Костя не спрыгнул, как мешок, рухнул с подоконника на пол. Ноги не держали. Единственное, успел отвернуться, вытереть рукавом слёзы.

– Ого, я смотрю, ты уже, – покосилась на него Надя.

– Нет-нет, – голос не слушался Костю, – я трезв, совершенно трезв, просто…

Надя вымыла две огнеупорные колбы. Они сверкали на столе, как ёлочные игрушки. «Смола» – было вырезано в углу стола. «Это она, Смола, – подумал Костя, – это будет память о ней».

В колбах пузырилось, светилось шампанское.
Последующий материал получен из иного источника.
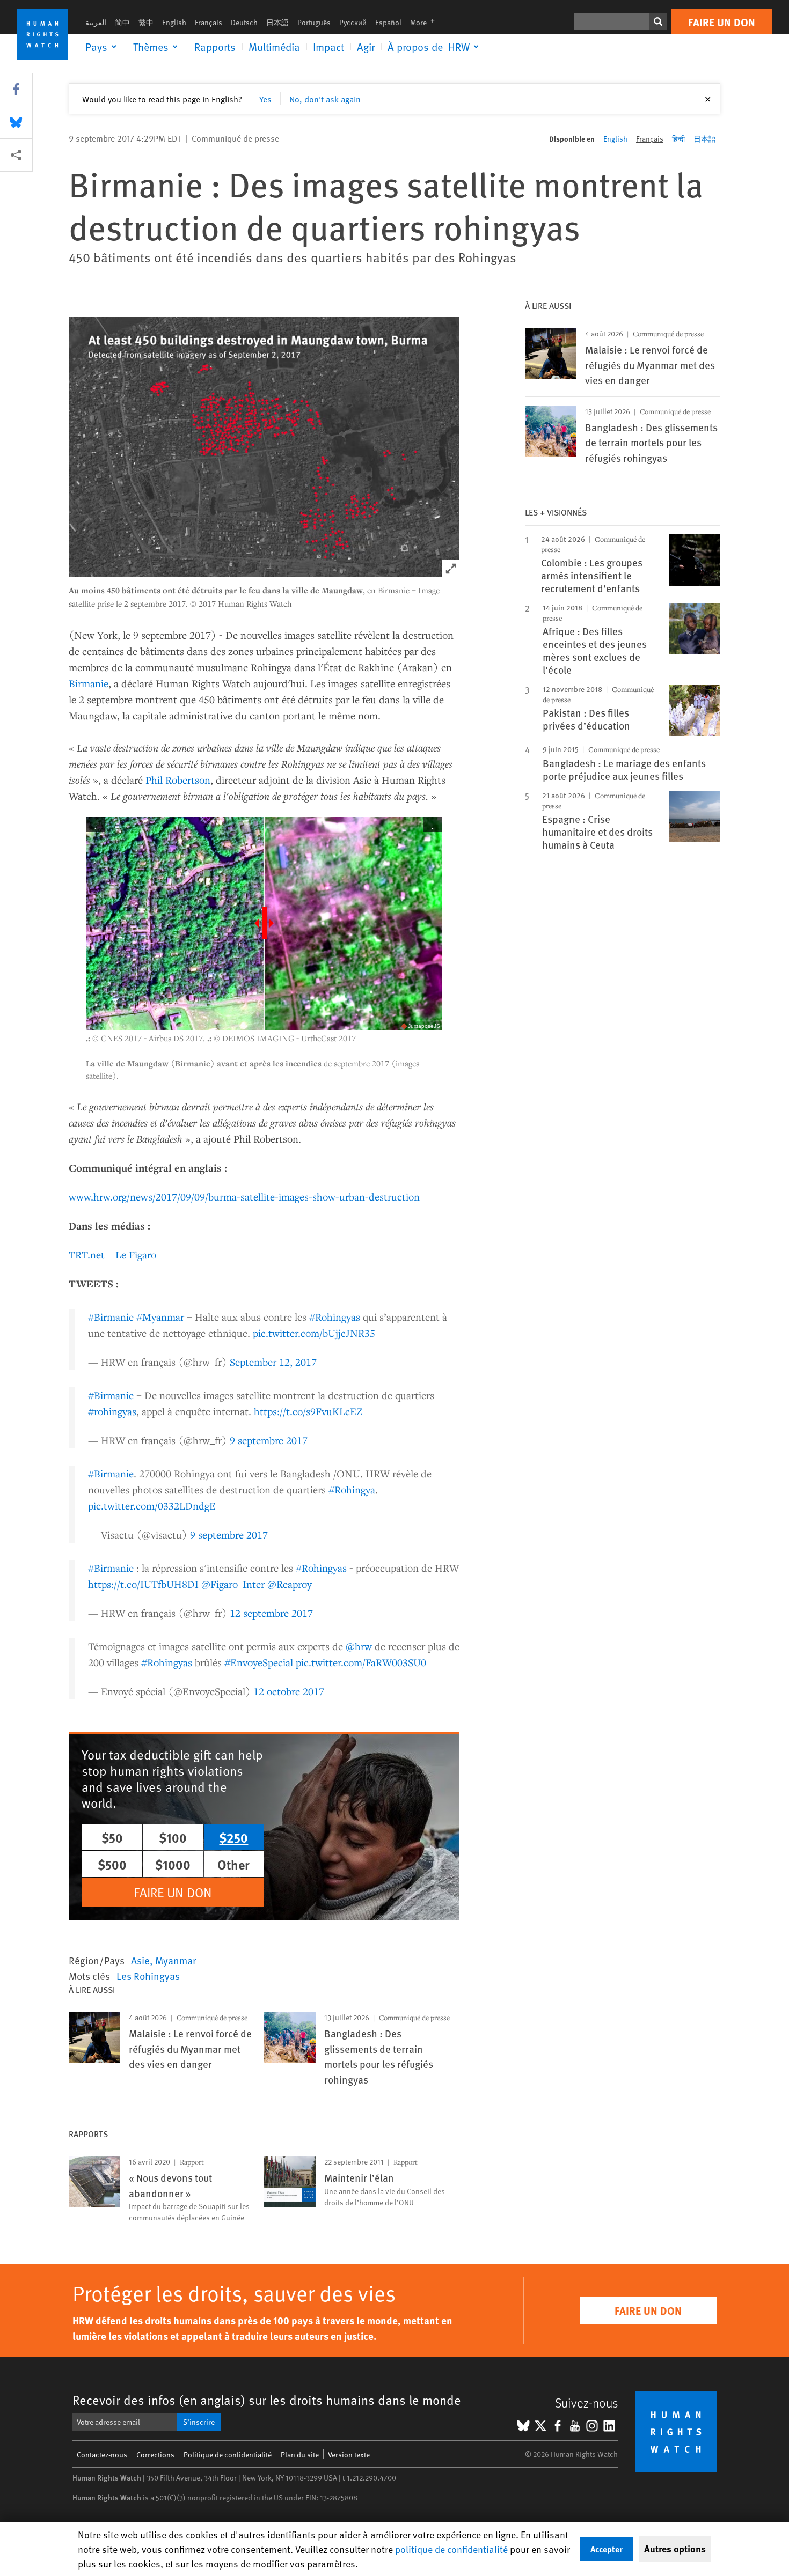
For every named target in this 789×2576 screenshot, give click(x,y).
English (174, 22)
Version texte (349, 2454)
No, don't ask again (325, 99)
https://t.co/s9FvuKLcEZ (308, 1411)
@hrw (359, 1646)
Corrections (155, 2454)
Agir (366, 46)
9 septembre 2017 (269, 1440)
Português (314, 22)
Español (388, 22)
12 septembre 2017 (271, 1613)
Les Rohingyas (148, 1976)
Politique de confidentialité (228, 2454)
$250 (233, 1837)
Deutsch (244, 22)
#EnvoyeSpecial (258, 1662)
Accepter (606, 2549)
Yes (265, 99)
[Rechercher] (658, 21)
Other (233, 1864)
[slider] (264, 923)
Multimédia (274, 46)
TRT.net (87, 1254)
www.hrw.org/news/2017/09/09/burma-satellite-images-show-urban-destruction (244, 1196)
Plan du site (300, 2454)
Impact (328, 46)
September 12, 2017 (273, 1361)
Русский (353, 22)
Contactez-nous (102, 2454)
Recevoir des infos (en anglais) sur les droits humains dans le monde (266, 2400)
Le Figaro (135, 1254)
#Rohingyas (334, 1316)
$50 (112, 1837)
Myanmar (175, 1960)
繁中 (146, 22)
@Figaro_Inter (233, 1584)
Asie (140, 1960)
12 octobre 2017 (288, 1691)
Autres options (675, 2549)
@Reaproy (289, 1584)
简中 (122, 22)
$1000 (173, 1864)
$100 (173, 1837)
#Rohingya (351, 1489)
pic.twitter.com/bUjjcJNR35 (314, 1332)
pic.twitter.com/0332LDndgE (152, 1505)
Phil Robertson (177, 779)
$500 (112, 1864)
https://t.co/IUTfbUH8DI (143, 1584)
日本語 (277, 22)
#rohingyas (112, 1411)
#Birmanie (111, 1316)
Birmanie (88, 683)
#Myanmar (160, 1316)
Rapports (215, 46)
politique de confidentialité (451, 2549)
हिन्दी (678, 139)
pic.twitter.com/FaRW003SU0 (361, 1662)
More (425, 22)
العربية (95, 22)
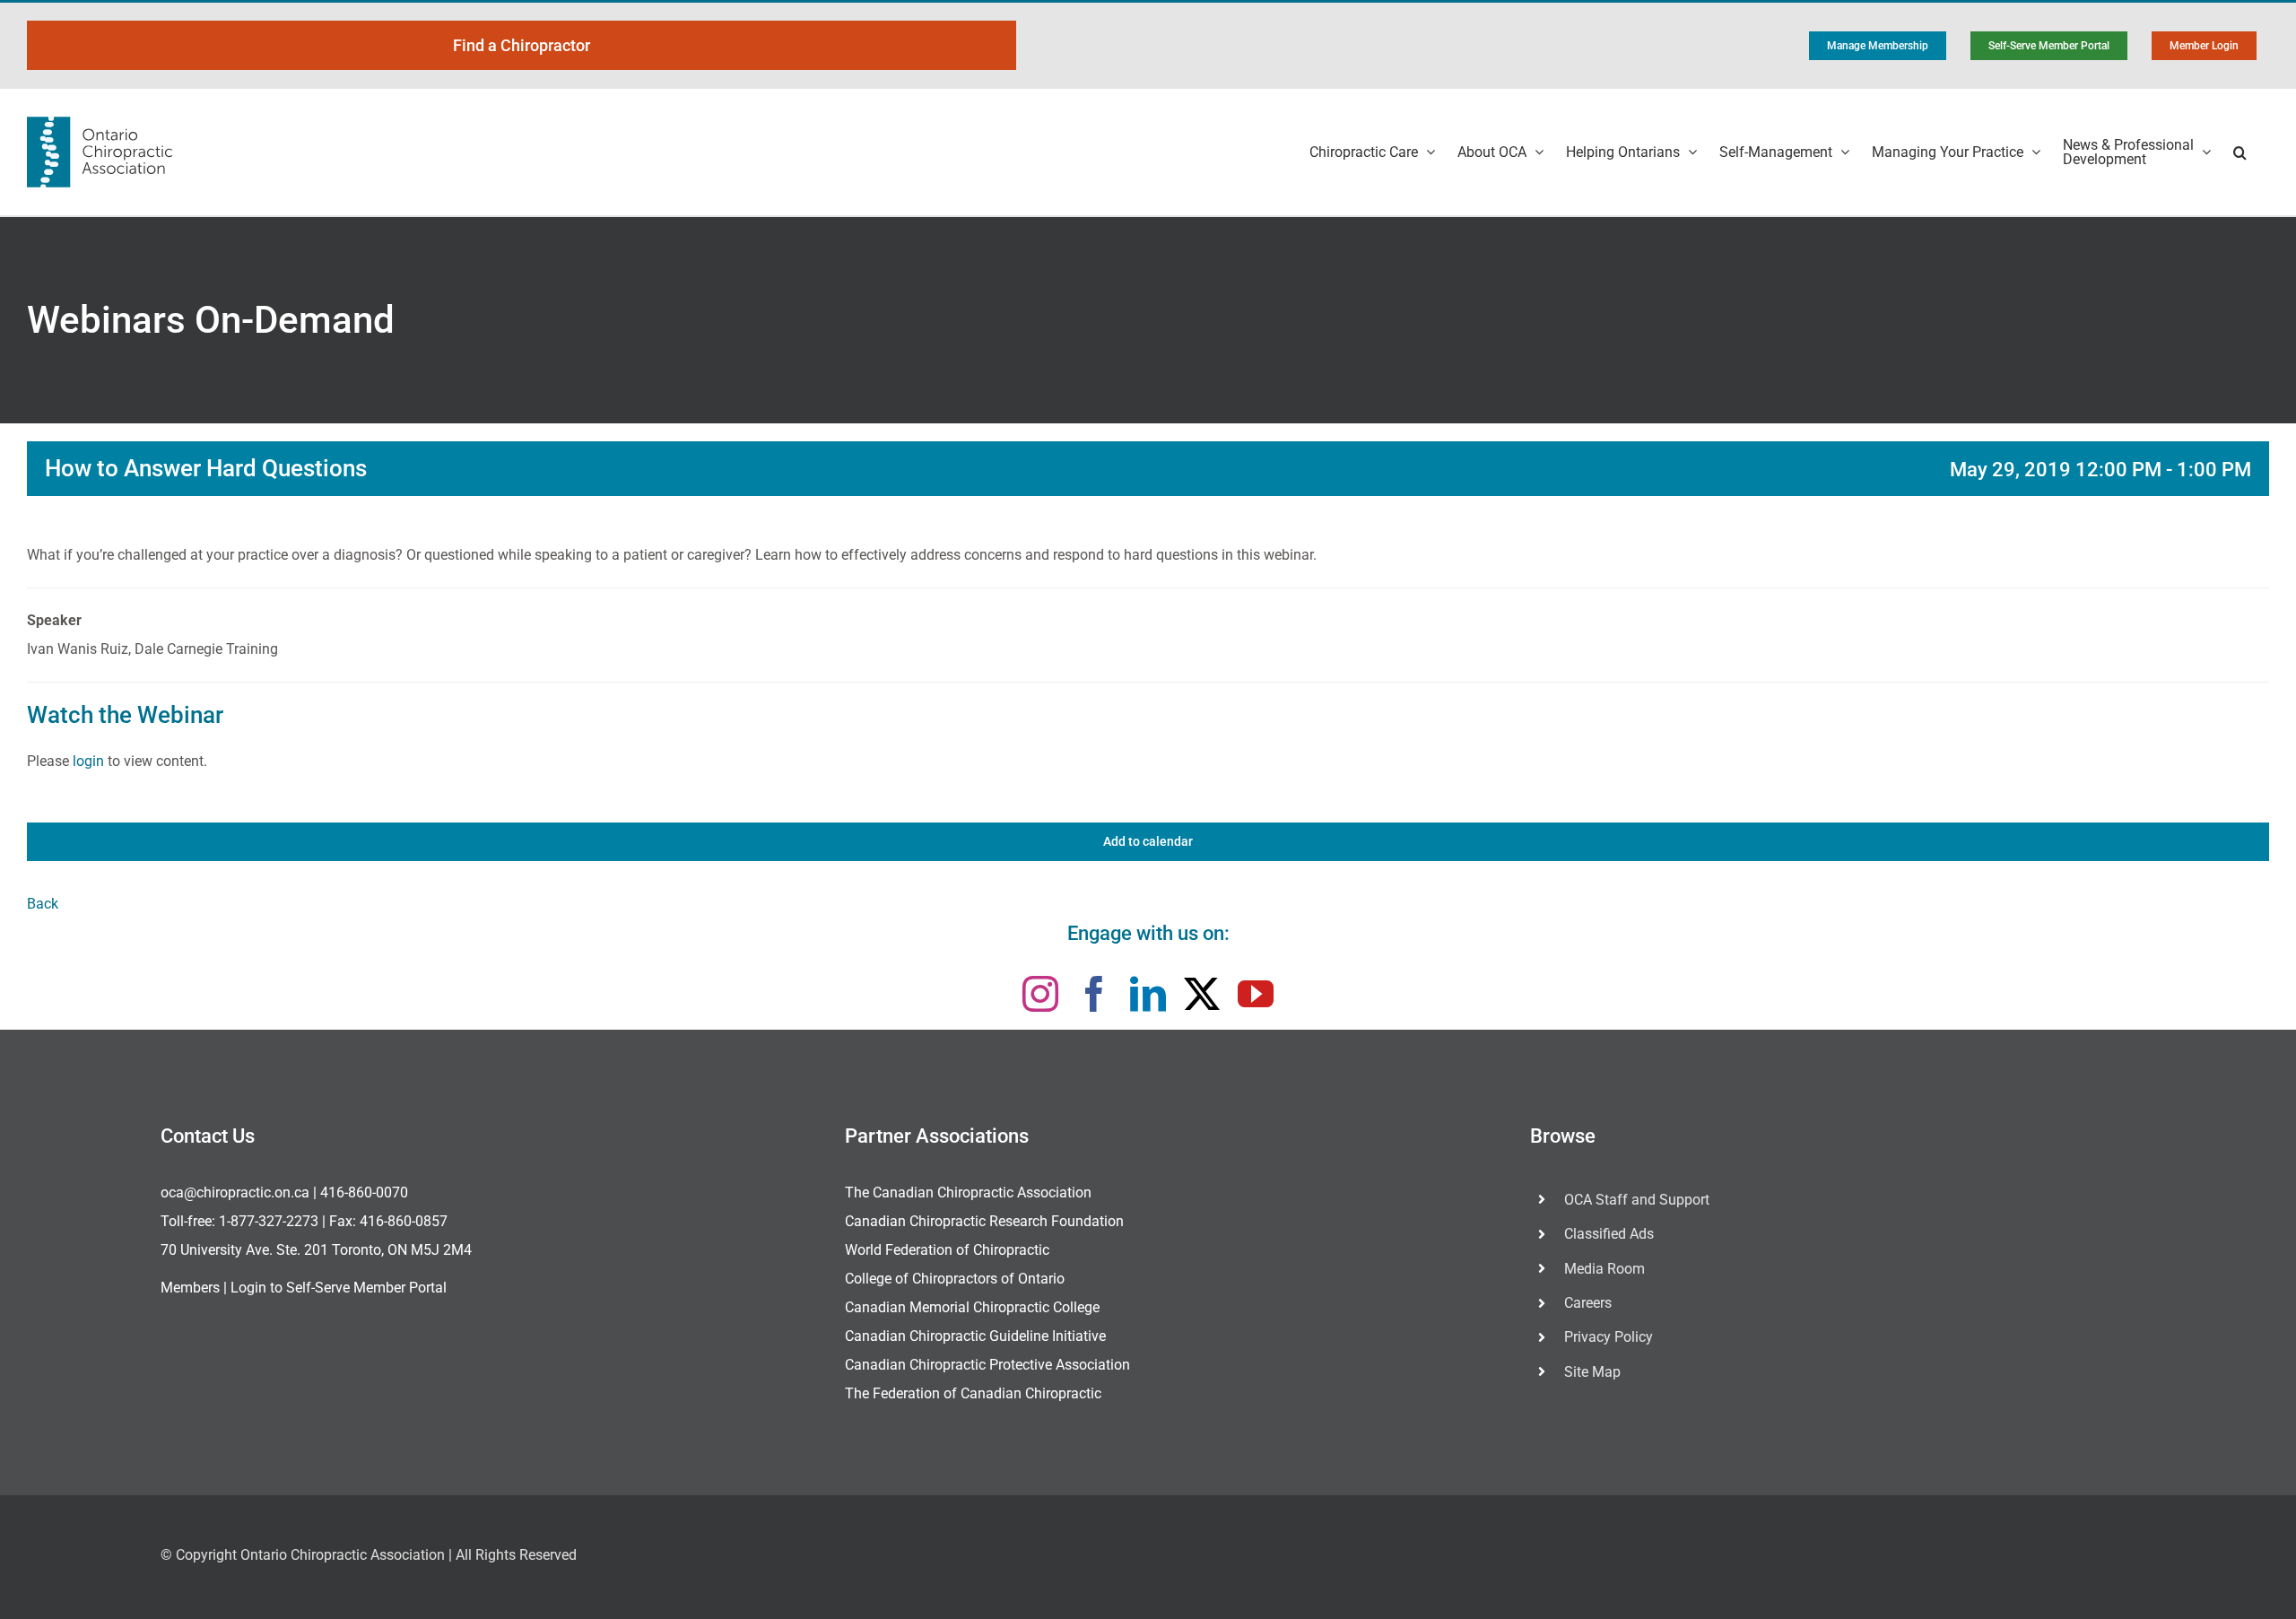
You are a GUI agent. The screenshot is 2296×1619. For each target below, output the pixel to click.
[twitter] (1202, 994)
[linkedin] (1148, 994)
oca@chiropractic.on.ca (235, 1192)
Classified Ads (1609, 1233)
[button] (2240, 152)
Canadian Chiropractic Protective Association (987, 1364)
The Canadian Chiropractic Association (968, 1192)
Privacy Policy (1608, 1336)
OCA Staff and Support (1636, 1199)
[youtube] (1256, 994)
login (88, 761)
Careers (1588, 1302)
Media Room (1604, 1268)
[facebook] (1094, 994)
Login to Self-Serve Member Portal (338, 1287)
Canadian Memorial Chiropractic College (972, 1307)
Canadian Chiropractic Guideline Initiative (975, 1336)
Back (42, 903)
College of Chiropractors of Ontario (955, 1278)
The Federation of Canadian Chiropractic (973, 1393)
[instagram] (1040, 994)
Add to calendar (1148, 841)
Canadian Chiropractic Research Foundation (984, 1221)
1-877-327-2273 (268, 1221)
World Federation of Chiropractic (947, 1249)
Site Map (1592, 1371)
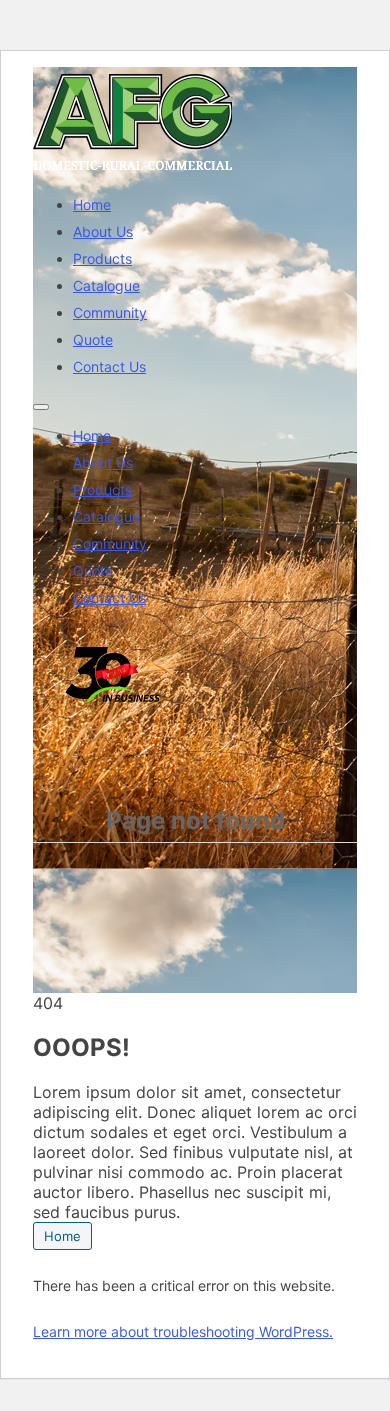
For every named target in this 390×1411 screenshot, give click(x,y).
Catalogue (106, 285)
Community (110, 312)
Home (92, 204)
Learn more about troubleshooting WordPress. (183, 1331)
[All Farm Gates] (133, 170)
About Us (103, 231)
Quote (93, 339)
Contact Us (109, 366)
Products (102, 258)
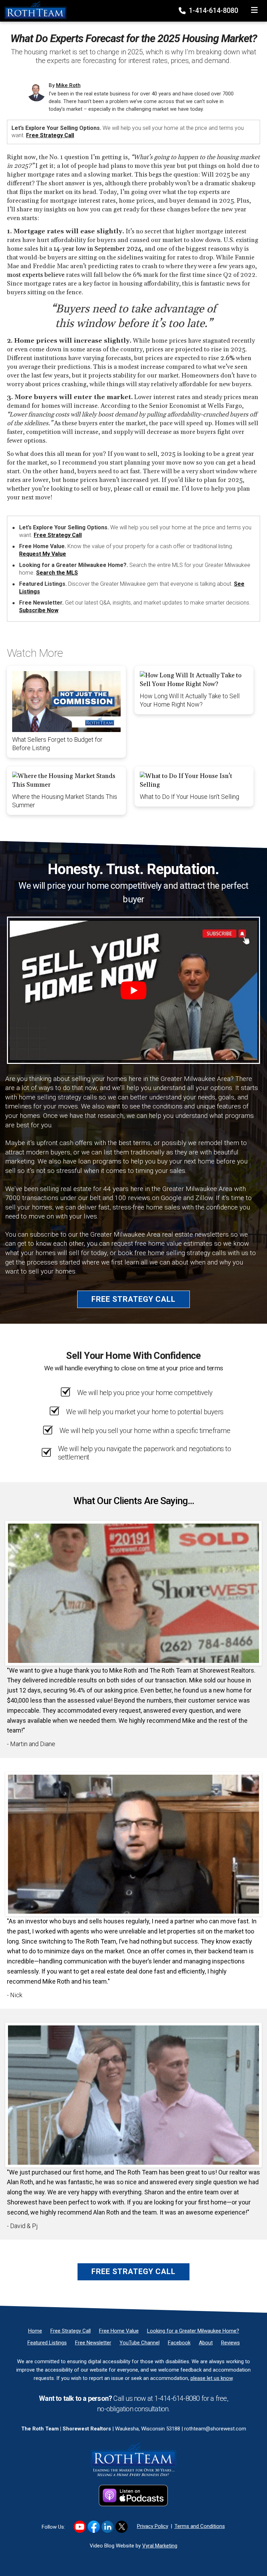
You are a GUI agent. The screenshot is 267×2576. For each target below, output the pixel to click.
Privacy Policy (152, 2526)
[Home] (33, 10)
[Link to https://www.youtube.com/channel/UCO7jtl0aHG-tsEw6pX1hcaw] (80, 2527)
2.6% (227, 358)
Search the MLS (57, 572)
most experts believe (36, 275)
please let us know (212, 2378)
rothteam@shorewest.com (215, 2429)
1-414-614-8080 (212, 10)
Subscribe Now (38, 610)
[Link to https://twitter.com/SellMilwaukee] (121, 2527)
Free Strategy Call (50, 135)
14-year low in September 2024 (97, 249)
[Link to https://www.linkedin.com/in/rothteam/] (108, 2527)
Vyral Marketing (159, 2546)
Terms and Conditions (200, 2526)
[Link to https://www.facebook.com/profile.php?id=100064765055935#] (94, 2527)
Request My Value (42, 554)
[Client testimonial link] (133, 1593)
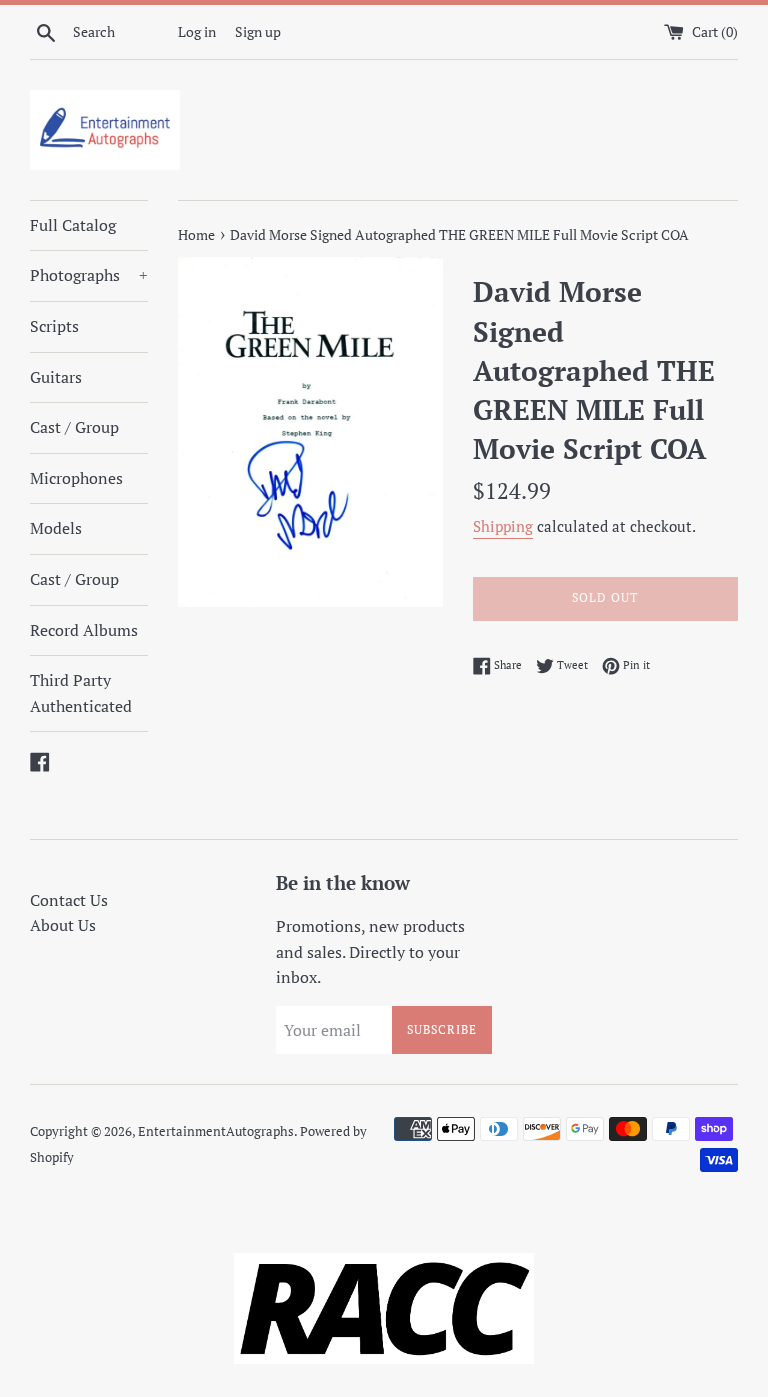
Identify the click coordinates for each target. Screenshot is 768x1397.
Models (56, 528)
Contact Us (69, 900)
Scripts (54, 326)
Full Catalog (73, 225)
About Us (63, 925)
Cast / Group (74, 427)
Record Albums (84, 630)
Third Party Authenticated (81, 693)
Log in (197, 31)
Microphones (76, 478)
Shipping (503, 526)
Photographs (89, 275)
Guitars (56, 377)
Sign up (258, 31)
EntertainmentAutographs (216, 1131)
Костя ничего не понимал в химии. Когда на уроках приходилось ставить опыты, обязательно добавлял в реактивы каплю чернил из ручки. Жидкость становилась перламутрово-синей, как море в тоскливых осенних мечтах. «Сколько таких, как мы, просквозило через этот кабинет?» – подумал Костя. Ещё он подумал, что, если Надя подстрижёт свои гладкие чёрные волосы, как грозилась, она больше не будет Смолой, превратится в иную, незнакомую девушку. И вообще новая жизнь быстро отдалит их друг от друга. «Время – сволочь! – решил Костя. – Оно обманывает человека, пока он ве рит, но в итоге не оставляет ему ничего! Что с того, что год назад я слушал Высоцкого сутками, знал наизусть все песни? Сейчас меня тошнит от его хриплого голоса! Хотя он не стал хуже или лучше. И так со всем!» Он уже пришёл в себя, только лоб оставался в испарине. Костя вытирал его платком, испарина выступала снова.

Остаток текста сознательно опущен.